→ THE PROBLEM
Would you transcribe the line that holds "Open the minute", plus every line beneath it through the end of the data, exactly and with nothing added?

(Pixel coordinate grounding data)
********

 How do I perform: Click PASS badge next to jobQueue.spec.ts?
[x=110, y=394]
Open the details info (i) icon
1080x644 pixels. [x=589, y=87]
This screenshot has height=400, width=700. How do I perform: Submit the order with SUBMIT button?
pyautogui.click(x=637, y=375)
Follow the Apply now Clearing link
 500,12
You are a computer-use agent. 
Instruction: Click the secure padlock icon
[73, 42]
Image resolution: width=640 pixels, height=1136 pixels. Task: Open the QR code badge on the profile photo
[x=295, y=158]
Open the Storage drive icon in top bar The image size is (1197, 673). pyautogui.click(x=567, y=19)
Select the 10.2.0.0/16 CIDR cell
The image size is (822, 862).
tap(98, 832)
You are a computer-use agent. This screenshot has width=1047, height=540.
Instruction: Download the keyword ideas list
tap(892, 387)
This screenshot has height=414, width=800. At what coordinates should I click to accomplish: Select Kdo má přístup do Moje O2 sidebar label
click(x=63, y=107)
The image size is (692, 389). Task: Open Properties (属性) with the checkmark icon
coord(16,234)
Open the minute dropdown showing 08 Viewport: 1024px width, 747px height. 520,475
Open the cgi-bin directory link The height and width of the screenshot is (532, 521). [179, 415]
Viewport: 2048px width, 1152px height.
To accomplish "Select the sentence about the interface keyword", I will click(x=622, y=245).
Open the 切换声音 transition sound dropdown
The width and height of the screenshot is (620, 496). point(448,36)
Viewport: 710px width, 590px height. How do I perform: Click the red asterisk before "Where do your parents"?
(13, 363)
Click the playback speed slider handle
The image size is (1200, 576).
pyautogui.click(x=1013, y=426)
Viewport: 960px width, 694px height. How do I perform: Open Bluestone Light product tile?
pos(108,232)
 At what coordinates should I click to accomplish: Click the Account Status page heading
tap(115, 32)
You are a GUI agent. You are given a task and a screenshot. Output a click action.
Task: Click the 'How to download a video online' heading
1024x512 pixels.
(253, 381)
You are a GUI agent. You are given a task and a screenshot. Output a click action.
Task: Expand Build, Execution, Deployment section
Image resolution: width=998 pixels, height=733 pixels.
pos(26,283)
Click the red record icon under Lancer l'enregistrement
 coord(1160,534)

********

→ EXERCISE RESULT
Open the minute dropdown showing 08 Viewport: 1024px width, 747px height. 520,475
Open the cgi-bin directory link The height and width of the screenshot is (532, 521). [179, 415]
Viewport: 2048px width, 1152px height.
To accomplish "Select the sentence about the interface keyword", I will click(x=622, y=245).
Open the 切换声音 transition sound dropdown
The width and height of the screenshot is (620, 496). point(448,36)
Viewport: 710px width, 590px height. How do I perform: Click the red asterisk before "Where do your parents"?
(13, 363)
Click the playback speed slider handle
The image size is (1200, 576).
pyautogui.click(x=1013, y=426)
Viewport: 960px width, 694px height. How do I perform: Open Bluestone Light product tile?
pos(108,232)
 At what coordinates should I click to accomplish: Click the Account Status page heading
tap(115, 32)
You are a GUI agent. You are given a task and a screenshot. Output a click action.
Task: Click the 'How to download a video online' heading
1024x512 pixels.
(253, 381)
You are a GUI agent. You are given a task and a screenshot. Output a click action.
Task: Expand Build, Execution, Deployment section
Image resolution: width=998 pixels, height=733 pixels.
pos(26,283)
Click the red record icon under Lancer l'enregistrement
 coord(1160,534)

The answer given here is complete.